▶ _Written tasks_
1. In the passage on the rejected git push, swap "someone else" for "another contributor" and give everything from "Drawn as a graph" down to "end of everything." again.
2. For each statement, say yes or no to whether the passage on the rejected git push agrees with it, and quote the deciding words: (a) Git pushes individual files one at a time; (b) while the local commits were being added, a commit H was added after D; (c) the rejected push would keep commit H.
===== Text passage
Find source of mistake: git push rejected: error: failed to push some refs

10,450

Solution 1

Git doesn't push individual files one at a time, it pushes complete commit trees, as in, "here is how the entire project looked at one commit, and then it looked like that at another, and now finally it looks like this".

Drawn as a graph of commits, this is, e.g., the very linear:

...--D--E--F--G    <-- master

What's being "rejected" is that the "finally" you're supplying is not "forward progress" from the "finally" the remote had before, i.e., you're missing some "forward progress" that someone else put in. You had:

...--D             <-- master

and then you added commits E, F, and G. But while you were doing that, someone else picked up the series of commits ending in D and added his or her own commit H:

...--D--H          <-- master

You're proposing to throw away H and make the commit sequence look like your sequence: D is followed by E-through-G and that's the end of everything.
==========
===== Provided data
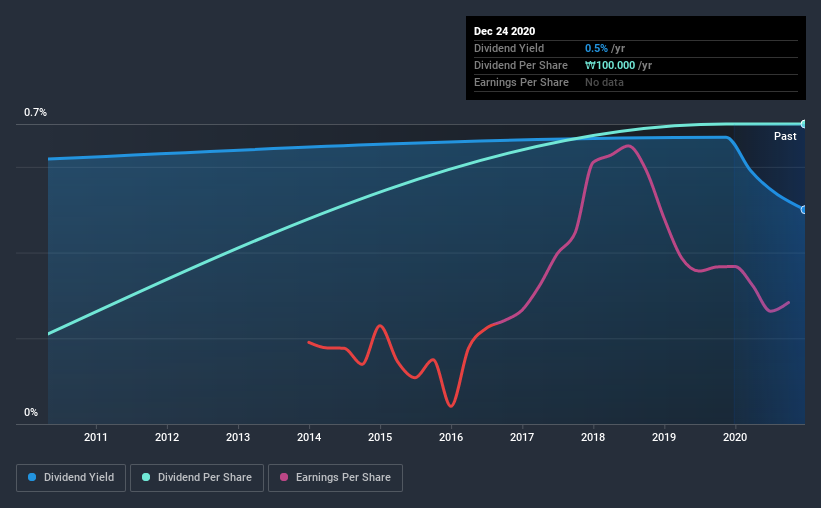
Task: Click the blue Dividend Yield endpoint marker
Action: [803, 209]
==========
▶ _Correct answers_
1.
Drawn as a graph of commits, this is, e.g., the very linear:

...--D--E--F--G    <-- master

What's being "rejected" is that the "finally" you're supplying is not "forward progress" from the "finally" the remote had before, i.e., you're missing some "forward progress" that another contributor put in. You had:

...--D             <-- master

and then you added commits E, F, and G. But while you were doing that, another contributor picked up the series of commits ending in D and added his or her own commit H:

...--D--H          <-- master

You're proposing to throw away H and make the commit sequence look like your sequence: D is followed by E-through-G and that's the end of everything.

2.
(a) No: "Git doesn't push individual files one at a time, it pushes complete commit trees"
(b) Yes: "someone else picked up the series of commits ending in D and added his or her own commit H"
(c) No: "You're proposing to throw away H"